---- Fragmento del texto
Es muy
interesante volver a sentarme delante del ordenador y empezar una nueva sección
de “alcurrocorriendo” dedicada a las crónicas de las carreras a pie en las que
voy participando como consecuencia de plantearme la carrera continua como medio
de transporte. Para empezar voy a escribiros sobre mi experiencia en una
carrera singular “Útima Frontera”, en su versión de 166 kilómetros, que dio el
pistoletazo de salida el sábado 20 de octubre a las 9:15 en Loja (Granada).
Como Loja se
encontraba a tan solo 90 minutos de casa e iba a participar en esta aventura
con mis amigos Julio y Alberto (por lo que podíamos compartir coche) nos fuimos
para allá esa misma mañana. Una pena que la noche anterior Julio y yo
saliésemos por ahí con nuestras respectivas y solo dormimos cinco horas… menuda
temeridad visto lo visto…
A penas 150
participantes en una carrera con tres versiones, 55, 83 y 166 kilómetros,
Julio, Alberto y nuestro amigo cordobés Rafa participarían en la mediana y yo
trataría de darle dos vueltas al circuito de poco más de 50 millas.
--------
---- Datos mostrados
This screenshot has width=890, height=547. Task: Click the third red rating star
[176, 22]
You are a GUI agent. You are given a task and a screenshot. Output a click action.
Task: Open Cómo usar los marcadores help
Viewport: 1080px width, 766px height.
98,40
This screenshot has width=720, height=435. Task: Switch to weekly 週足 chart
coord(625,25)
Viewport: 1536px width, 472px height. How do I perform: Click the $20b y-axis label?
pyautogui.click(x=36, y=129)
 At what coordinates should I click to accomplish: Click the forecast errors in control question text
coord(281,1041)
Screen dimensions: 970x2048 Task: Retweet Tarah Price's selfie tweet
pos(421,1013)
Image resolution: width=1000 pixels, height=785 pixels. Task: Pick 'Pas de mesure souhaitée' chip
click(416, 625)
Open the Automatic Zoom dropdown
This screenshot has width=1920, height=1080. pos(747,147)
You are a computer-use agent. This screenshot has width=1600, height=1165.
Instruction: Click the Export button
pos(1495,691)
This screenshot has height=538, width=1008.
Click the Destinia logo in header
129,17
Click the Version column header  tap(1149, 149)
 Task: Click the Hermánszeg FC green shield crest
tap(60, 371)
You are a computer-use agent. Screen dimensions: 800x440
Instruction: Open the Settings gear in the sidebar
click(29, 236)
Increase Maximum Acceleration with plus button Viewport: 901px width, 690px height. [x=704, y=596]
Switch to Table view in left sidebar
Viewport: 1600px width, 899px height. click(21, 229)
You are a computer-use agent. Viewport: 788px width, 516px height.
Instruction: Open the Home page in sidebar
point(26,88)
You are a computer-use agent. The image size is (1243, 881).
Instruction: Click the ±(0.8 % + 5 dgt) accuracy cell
--------
__Tarea pedida__. Transcribe literalmente el pasaje de la crónica de la carrera que empieza con "Como Loja se" y sigue hasta "de 50 millas.", ambos incluidos.

__Ejercicio resuelto__.
Como Loja se
encontraba a tan solo 90 minutos de casa e iba a participar en esta aventura
con mis amigos Julio y Alberto (por lo que podíamos compartir coche) nos fuimos
para allá esa misma mañana. Una pena que la noche anterior Julio y yo
saliésemos por ahí con nuestras respectivas y solo dormimos cinco horas… menuda
temeridad visto lo visto…
A penas 150
participantes en una carrera con tres versiones, 55, 83 y 166 kilómetros,
Julio, Alberto y nuestro amigo cordobés Rafa participarían en la mediana y yo
trataría de darle dos vueltas al circuito de poco más de 50 millas.